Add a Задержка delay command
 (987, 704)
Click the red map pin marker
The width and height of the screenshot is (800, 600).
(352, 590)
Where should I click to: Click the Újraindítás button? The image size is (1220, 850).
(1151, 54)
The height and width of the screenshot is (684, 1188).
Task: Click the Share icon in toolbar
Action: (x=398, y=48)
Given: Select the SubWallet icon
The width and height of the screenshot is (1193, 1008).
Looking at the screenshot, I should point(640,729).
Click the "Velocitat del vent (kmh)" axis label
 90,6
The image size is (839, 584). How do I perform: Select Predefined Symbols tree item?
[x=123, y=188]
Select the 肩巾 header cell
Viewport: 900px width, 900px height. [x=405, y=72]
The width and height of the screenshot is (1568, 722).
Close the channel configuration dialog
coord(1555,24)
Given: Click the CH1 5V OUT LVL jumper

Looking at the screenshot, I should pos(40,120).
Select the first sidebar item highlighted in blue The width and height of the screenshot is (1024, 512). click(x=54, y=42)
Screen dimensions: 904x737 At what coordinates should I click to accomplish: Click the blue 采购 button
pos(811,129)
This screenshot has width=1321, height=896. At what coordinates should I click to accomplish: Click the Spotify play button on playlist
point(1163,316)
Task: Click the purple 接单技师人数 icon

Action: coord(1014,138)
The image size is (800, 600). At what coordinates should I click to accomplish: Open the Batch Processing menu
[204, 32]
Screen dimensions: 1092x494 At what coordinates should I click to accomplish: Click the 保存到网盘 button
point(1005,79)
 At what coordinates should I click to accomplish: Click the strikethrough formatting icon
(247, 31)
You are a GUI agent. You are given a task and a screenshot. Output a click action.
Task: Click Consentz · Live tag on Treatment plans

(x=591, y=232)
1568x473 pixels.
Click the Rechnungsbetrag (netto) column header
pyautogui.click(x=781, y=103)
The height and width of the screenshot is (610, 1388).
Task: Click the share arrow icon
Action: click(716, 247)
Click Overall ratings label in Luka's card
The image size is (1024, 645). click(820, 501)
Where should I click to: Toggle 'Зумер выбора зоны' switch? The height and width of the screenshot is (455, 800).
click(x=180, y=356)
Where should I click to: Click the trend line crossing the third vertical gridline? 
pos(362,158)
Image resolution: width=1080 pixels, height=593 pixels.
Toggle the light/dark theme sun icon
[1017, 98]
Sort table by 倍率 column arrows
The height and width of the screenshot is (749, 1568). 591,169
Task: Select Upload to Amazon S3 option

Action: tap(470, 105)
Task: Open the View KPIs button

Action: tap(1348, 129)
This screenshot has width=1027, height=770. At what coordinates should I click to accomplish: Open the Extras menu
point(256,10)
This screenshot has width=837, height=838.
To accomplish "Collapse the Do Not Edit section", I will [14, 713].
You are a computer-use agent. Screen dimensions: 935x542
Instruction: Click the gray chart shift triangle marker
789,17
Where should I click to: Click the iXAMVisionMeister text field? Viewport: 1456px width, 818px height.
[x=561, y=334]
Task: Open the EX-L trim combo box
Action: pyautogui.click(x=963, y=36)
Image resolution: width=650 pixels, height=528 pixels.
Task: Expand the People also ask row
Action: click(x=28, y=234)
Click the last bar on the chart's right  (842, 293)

=======

Reprint the entire listing exactly.

> **SOLUTION TO THIS EXERCISE**:
Add a Задержка delay command
 (987, 704)
Click the red map pin marker
The width and height of the screenshot is (800, 600).
(352, 590)
Where should I click to: Click the Újraindítás button? The image size is (1220, 850).
(1151, 54)
The height and width of the screenshot is (684, 1188).
Task: Click the Share icon in toolbar
Action: (x=398, y=48)
Given: Select the SubWallet icon
The width and height of the screenshot is (1193, 1008).
Looking at the screenshot, I should point(640,729).
Click the "Velocitat del vent (kmh)" axis label
 90,6
The image size is (839, 584). How do I perform: Select Predefined Symbols tree item?
[x=123, y=188]
Select the 肩巾 header cell
Viewport: 900px width, 900px height. [x=405, y=72]
The width and height of the screenshot is (1568, 722).
Close the channel configuration dialog
coord(1555,24)
Given: Click the CH1 5V OUT LVL jumper

Looking at the screenshot, I should pos(40,120).
Select the first sidebar item highlighted in blue The width and height of the screenshot is (1024, 512). click(x=54, y=42)
Screen dimensions: 904x737 At what coordinates should I click to accomplish: Click the blue 采购 button
pos(811,129)
This screenshot has width=1321, height=896. At what coordinates should I click to accomplish: Click the Spotify play button on playlist
point(1163,316)
Task: Click the purple 接单技师人数 icon

Action: coord(1014,138)
The image size is (800, 600). At what coordinates should I click to accomplish: Open the Batch Processing menu
[204, 32]
Screen dimensions: 1092x494 At what coordinates should I click to accomplish: Click the 保存到网盘 button
point(1005,79)
 At what coordinates should I click to accomplish: Click the strikethrough formatting icon
(247, 31)
You are a GUI agent. You are given a task and a screenshot. Output a click action.
Task: Click Consentz · Live tag on Treatment plans

(x=591, y=232)
1568x473 pixels.
Click the Rechnungsbetrag (netto) column header
pyautogui.click(x=781, y=103)
The height and width of the screenshot is (610, 1388).
Task: Click the share arrow icon
Action: click(716, 247)
Click Overall ratings label in Luka's card
The image size is (1024, 645). click(820, 501)
Where should I click to: Toggle 'Зумер выбора зоны' switch? The height and width of the screenshot is (455, 800).
click(x=180, y=356)
Where should I click to: Click the trend line crossing the third vertical gridline? 
pos(362,158)
Image resolution: width=1080 pixels, height=593 pixels.
Toggle the light/dark theme sun icon
[1017, 98]
Sort table by 倍率 column arrows
The height and width of the screenshot is (749, 1568). 591,169
Task: Select Upload to Amazon S3 option

Action: tap(470, 105)
Task: Open the View KPIs button

Action: tap(1348, 129)
This screenshot has width=1027, height=770. At what coordinates should I click to accomplish: Open the Extras menu
point(256,10)
This screenshot has width=837, height=838.
To accomplish "Collapse the Do Not Edit section", I will [14, 713].
You are a computer-use agent. Screen dimensions: 935x542
Instruction: Click the gray chart shift triangle marker
789,17
Where should I click to: Click the iXAMVisionMeister text field? Viewport: 1456px width, 818px height.
[x=561, y=334]
Task: Open the EX-L trim combo box
Action: pyautogui.click(x=963, y=36)
Image resolution: width=650 pixels, height=528 pixels.
Task: Expand the People also ask row
Action: click(x=28, y=234)
Click the last bar on the chart's right  (842, 293)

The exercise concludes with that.